Pittsburgh/Minnesota Pipers (1967–1969)
Hawkins joined the Pittsburgh Pipers in the inaugural 1967–68 season of the ABA, leading the team to a 54–24 regular season record and the 1968 ABA championship. Hawkins led the ABA in scoring that year and won both the ABA's regular season and playoff MVP awards. He was noted for his highly skillful passing ability, leaping ability, and his awareness of what his teammates were doing on the court. The Pipers played against the New Orleans Buccaneers in the ABA finals that year, whose roster included point guard Larry Brown and backup forward Doug Moe, who would both go on to long coaching careers, and Brown to the Hall of Fame. Hawkins averaged 30.2 points per game and 11.2 rebounds in the series.The Pipers moved to Minnesota for the 1968–69 season, but injuries and a knee surgery limited Hawkins to 47 games, though he still averaged 30.2 points per game, was named to the All-Star team, and was second in MVP voting. The Pipers made the playoffs despite injuries to their top four players, but were eliminated in the first round of the playoffs in seven games, where Hawkins averaged 24.9 points and 12.3 rebounds per game. Following the playoffs, the Pipers franchise moved back to Pittsburgh.
Hawkins' lawyer, Roslyn Litman, and her husband, fellow lawyer S. David Litman, who was the brother of the Rens owner, filed an antitrust lawsuit against the NBA in 1966, arguing that the league and its owners blacklisted Hawkins. The NBA had refused to allow any team to hire Hawkins, who at the time the Litmans started working with him, was still playing for the Harlem Globetrotters.
In the light of several major media pieces, most notably a Life magazine article written by David Wolf, establishing the dubious nature of the evidence connecting Hawkins to gambling, the NBA concluded it was unlikely to successfully defend the lawsuit. Seeking to avoid a defeat in court which might jeopardize its ability to bar players who had actually participated in gambling, the NBA elected to settle after the 1968–69 season and admit Hawkins to the league.

#### WHAT IS REQUIRED:
According to the passage on Hawkins and the Pipers, what was the team's regular season record in the 1967–68 season? The entries have nothing to do with the Hawkins passage.

#### DATA PROVIDED:
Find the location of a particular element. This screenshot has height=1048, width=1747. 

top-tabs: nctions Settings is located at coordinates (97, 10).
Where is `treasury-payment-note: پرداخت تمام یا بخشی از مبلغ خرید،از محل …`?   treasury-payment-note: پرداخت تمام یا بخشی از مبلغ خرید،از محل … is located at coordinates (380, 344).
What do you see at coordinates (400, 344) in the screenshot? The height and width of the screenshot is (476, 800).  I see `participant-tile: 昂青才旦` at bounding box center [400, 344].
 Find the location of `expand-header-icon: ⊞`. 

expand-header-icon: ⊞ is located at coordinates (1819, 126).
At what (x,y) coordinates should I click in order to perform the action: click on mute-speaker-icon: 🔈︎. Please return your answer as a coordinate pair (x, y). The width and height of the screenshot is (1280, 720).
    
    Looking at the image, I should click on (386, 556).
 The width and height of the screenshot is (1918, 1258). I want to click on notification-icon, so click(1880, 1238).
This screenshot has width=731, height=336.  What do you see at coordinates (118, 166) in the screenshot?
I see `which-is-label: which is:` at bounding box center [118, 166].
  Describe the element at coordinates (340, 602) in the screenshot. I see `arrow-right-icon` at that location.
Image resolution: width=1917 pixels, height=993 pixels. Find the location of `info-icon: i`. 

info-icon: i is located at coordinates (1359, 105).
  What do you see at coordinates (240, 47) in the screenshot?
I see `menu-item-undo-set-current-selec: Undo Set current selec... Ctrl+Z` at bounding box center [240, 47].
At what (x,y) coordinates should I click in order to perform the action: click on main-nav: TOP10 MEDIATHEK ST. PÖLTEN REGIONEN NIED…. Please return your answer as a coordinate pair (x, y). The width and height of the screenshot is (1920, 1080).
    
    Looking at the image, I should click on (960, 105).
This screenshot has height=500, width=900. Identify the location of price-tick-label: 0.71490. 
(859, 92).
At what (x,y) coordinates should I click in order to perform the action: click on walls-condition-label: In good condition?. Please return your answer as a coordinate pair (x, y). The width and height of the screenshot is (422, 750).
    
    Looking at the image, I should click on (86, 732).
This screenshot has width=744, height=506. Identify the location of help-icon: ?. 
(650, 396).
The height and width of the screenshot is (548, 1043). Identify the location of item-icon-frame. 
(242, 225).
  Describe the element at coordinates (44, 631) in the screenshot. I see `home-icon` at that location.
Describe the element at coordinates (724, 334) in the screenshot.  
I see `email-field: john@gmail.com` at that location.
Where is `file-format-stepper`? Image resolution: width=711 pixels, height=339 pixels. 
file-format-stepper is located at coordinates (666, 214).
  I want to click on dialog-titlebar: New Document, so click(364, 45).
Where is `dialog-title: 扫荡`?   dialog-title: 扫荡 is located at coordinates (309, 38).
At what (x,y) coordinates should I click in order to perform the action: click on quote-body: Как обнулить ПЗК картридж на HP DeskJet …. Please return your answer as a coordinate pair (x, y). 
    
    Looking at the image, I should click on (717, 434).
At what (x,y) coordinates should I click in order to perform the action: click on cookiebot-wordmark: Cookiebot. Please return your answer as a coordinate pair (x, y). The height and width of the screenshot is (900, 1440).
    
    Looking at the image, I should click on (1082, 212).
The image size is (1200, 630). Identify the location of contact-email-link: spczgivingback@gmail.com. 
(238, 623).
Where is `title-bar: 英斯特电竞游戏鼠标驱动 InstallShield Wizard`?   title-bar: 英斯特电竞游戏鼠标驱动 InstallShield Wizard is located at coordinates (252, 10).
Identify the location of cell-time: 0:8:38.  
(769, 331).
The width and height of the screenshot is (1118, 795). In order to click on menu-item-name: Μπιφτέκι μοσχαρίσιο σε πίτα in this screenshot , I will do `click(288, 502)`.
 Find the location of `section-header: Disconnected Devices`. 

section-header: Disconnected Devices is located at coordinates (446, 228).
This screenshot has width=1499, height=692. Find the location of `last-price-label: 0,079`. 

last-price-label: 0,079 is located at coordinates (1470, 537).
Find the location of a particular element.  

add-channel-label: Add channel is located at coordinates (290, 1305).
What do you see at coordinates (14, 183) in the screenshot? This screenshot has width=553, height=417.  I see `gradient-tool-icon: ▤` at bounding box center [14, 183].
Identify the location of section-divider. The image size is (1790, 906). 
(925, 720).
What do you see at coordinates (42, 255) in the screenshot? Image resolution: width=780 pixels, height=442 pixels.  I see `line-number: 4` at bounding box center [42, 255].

#### SOLUTION:
54–24